The findings were clear: from the moment of bottling, the wines set out on rather different developmental trajectories, such that by the time of the first major publication (results from 21 months post bottling), they were different wines.

The synthetic-cork-sealed wines developed quickly and showed evidence of oxidation, while at the other extreme the screwcap-sealed wine was freshest and was developing most slowly.

“An important outcome of the AWRI’s research on wine closures is the recognition that when a wine is bottled under different closures, different wines begin to be created from that point onwards,” stated the study authors.

“Other workers have apparently expanded this concept to other bottling variables such as the filling height, the concentration of free sulphur dioxide at bottling, and the mixture of gases in the headspace of bottles post filling.

"The ability to link such variables to wine development post bottling creates the possibility of reliably predicting, and therefore optimising, wine development in bottle.”

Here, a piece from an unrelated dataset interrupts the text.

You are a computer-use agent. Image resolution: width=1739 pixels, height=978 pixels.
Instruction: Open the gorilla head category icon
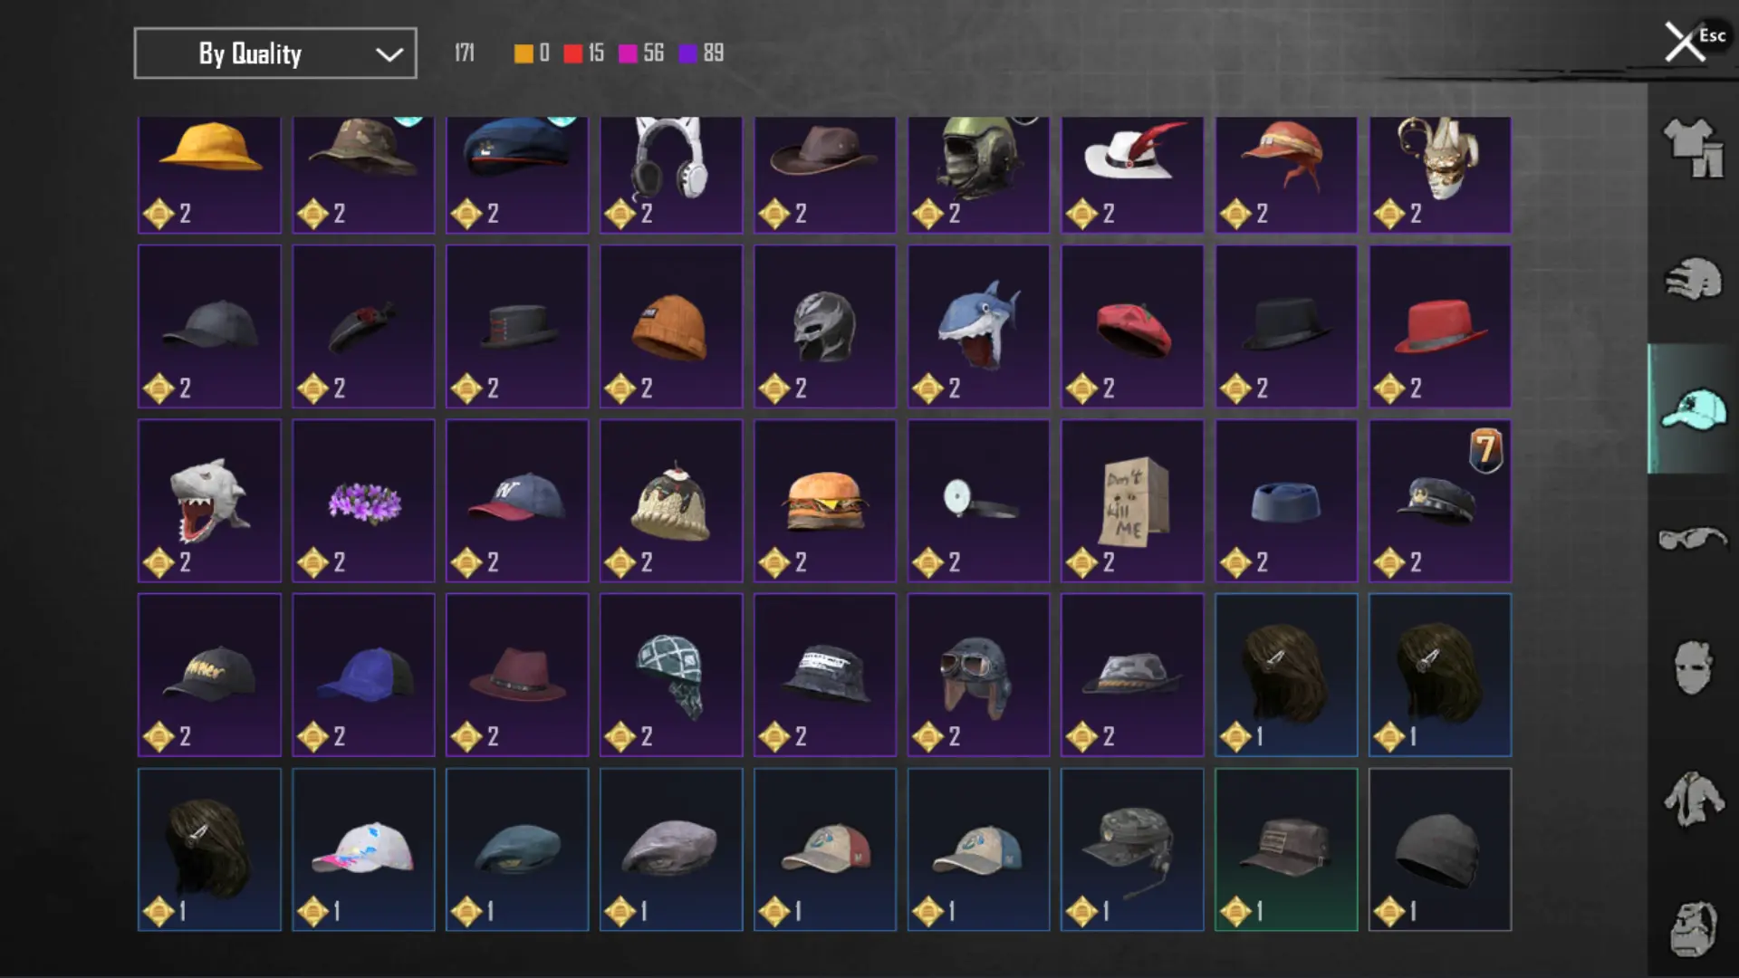point(1693,928)
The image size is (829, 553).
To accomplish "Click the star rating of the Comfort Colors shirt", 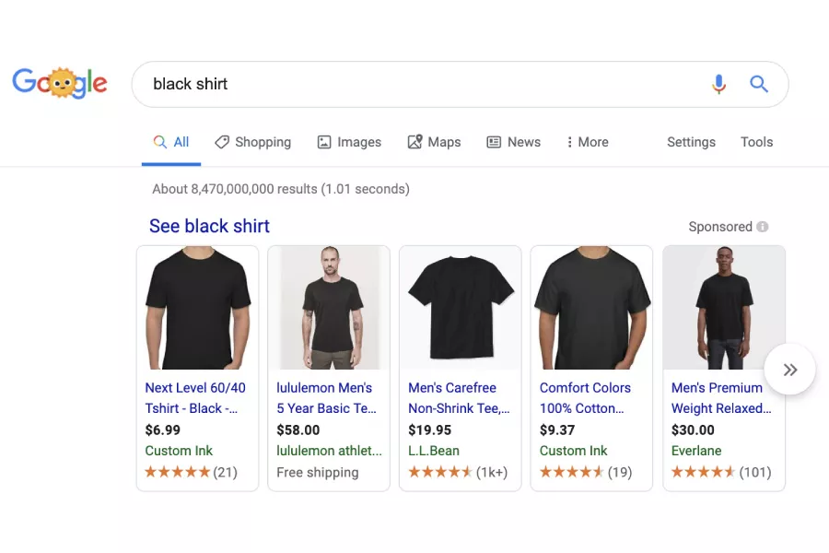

But there was a surprising observation. While the screwcap-sealed wines were the freshest and fruitiest of all, they also showed a trace of what was described as burnt rubber/struck match character in the sensory analysis.

After some head scratching, the study’s authors identified this as being due to some complex post-bottling wine chemistry involving sulfur-containing compounds, known more widely in the wine trade as reduction.

At five years, the distinctions were even more marked. The synthetic-sealed wines had gone by this stage, but the remaining closures showed distinct differences.

As an aside, I recently tasted one of the screwcap-sealed bottles from this trial, and it was still fresh, fruity and attractive, some 10 years and eight months after bottling, with the reduction noted in the trial being merely a tiny, and not unattractive, distraction from the fruitiness.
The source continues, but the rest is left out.